Investments in offshore financial centres (OFCs)

Parts of Norfund’s investment activity are by necessity made through OFCs, or so-called tax havens. This puts a special responsibility on us to ensure that we have full knowledge of all transactions made, so as not to be complicit in tax evasion or illegal flows of capital. In cooperation with the Ministry of Foreign Affairs, Norfund has worked actively to achieve more transparency of the international flows of capital that pass through the OFCs, and to establish a common set of regulations of when and how the DFIs can use such jurisdictions.

In the short term, Norfund refrains from using OFCs that are located outside the OECD area and with which Norway does not have taxation or information exchange agreements. In the case of funds where Norfund has not taken a leading role in the establishment, jurisdiction has been moved to the OECD. Restrictions on the use of OFCs have caused Norfund to make fewer fund investments in Africa than planned and to increase the number of loans.

In 2009 Norfund implemented an initiative targeting our European sister organizations in the association The European Development Finance Institutions (EDFI) for developing a common policy with regard to the use of overseas finance centres (OFCs) by the development finance institutions (DFIs).

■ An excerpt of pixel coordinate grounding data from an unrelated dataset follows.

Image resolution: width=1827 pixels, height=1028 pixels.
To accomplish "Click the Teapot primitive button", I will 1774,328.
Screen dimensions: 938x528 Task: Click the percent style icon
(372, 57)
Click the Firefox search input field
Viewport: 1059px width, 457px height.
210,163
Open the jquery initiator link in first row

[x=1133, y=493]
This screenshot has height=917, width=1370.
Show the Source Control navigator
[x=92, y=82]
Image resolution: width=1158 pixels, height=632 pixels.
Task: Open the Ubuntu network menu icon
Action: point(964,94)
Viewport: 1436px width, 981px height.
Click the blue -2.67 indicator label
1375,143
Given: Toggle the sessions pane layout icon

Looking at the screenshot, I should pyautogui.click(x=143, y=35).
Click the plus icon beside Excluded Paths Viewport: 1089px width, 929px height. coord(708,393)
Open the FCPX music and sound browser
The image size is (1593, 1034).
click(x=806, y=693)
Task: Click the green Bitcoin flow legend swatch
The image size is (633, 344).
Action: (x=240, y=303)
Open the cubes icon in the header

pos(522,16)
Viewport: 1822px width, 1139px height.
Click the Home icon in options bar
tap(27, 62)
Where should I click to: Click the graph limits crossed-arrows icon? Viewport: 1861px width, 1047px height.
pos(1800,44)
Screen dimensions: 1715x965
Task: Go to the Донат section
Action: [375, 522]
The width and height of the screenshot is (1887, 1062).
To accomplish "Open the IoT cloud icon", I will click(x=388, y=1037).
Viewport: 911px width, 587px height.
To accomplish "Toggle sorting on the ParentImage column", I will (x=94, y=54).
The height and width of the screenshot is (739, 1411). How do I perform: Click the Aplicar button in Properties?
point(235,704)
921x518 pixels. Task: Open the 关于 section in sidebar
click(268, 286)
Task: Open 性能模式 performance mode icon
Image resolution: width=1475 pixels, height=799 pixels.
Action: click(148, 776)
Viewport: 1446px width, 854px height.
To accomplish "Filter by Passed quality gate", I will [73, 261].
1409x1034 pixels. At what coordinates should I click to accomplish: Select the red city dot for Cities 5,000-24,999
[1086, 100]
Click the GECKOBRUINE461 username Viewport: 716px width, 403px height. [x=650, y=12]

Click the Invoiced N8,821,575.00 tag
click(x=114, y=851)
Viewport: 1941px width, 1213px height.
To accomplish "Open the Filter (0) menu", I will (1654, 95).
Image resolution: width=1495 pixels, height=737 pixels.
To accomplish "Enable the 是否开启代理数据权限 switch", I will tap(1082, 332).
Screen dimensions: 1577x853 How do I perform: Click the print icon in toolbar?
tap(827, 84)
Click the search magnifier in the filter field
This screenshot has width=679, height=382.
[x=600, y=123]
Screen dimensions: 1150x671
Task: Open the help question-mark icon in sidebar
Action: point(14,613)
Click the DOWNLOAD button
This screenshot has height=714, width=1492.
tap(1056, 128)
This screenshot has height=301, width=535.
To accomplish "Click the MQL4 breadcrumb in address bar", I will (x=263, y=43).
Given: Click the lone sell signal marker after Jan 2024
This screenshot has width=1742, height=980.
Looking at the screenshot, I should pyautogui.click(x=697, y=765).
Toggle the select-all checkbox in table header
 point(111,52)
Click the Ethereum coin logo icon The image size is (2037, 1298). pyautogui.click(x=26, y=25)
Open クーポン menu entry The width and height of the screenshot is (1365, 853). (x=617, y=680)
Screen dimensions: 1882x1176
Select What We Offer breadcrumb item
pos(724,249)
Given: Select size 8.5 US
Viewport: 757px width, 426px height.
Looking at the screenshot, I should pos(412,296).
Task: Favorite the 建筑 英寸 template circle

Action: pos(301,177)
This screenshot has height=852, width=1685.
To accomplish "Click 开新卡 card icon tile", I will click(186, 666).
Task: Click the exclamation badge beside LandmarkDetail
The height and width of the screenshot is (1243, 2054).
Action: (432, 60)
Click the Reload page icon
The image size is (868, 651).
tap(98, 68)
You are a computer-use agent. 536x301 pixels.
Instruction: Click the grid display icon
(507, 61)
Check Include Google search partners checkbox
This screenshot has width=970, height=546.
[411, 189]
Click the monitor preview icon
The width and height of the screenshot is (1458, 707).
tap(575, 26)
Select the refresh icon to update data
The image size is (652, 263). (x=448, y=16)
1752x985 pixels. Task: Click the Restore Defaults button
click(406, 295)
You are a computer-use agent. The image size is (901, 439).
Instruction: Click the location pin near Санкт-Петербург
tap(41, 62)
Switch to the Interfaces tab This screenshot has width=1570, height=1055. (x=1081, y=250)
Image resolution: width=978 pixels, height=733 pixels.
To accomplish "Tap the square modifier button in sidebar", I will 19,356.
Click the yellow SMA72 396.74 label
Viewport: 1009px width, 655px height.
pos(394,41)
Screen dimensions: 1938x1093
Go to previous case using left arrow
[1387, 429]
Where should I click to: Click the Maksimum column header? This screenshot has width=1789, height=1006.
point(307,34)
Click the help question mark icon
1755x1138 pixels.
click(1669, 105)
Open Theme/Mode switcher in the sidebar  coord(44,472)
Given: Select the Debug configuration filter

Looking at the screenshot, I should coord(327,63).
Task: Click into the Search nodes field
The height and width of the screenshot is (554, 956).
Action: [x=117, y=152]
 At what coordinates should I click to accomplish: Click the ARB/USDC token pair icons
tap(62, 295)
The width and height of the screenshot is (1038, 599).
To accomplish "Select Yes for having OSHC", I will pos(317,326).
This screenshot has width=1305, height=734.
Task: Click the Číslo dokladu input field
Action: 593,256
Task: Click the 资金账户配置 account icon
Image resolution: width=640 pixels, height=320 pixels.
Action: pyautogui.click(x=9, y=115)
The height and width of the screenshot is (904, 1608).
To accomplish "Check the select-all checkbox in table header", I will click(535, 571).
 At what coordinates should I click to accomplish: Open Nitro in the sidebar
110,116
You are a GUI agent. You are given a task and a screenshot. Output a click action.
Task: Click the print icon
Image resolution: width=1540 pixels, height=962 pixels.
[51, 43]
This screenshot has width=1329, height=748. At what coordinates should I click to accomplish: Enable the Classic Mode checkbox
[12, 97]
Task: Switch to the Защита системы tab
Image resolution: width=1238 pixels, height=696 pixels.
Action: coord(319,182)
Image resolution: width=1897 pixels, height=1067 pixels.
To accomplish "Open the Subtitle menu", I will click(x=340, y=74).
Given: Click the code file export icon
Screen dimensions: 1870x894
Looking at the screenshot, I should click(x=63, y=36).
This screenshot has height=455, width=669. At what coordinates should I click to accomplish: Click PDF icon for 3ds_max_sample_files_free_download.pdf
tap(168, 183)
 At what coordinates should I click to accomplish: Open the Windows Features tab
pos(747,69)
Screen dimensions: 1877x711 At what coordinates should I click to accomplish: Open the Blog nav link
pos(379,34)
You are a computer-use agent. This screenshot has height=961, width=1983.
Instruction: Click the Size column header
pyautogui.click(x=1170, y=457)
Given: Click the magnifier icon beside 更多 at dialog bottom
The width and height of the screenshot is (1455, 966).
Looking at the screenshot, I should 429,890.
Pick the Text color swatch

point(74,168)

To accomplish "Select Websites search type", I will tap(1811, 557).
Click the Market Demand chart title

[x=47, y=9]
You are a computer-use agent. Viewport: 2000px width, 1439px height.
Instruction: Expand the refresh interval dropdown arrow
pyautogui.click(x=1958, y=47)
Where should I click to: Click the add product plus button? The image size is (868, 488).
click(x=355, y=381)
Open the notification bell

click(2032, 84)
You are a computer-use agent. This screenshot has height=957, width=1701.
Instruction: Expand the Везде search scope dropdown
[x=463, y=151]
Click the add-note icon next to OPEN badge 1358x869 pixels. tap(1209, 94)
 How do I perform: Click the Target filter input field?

In June 2008, the Norwegian government appointed an official Commission to learn more about tax havens and how they damage developing countries. The Commission also looked at Norway’s role with regard to the use of tax havens, particularly through the activities of Norfund. The Norwegian Minister of the Environment and International Development received on 18 June 2009 the commission’s report: NOU 2009:19 Tax havens and development - Status, analyses and measures. Following the report Norfund provided two in-depth consultation statements, on 2 September (only available in Norwegian) and 30 October respectively.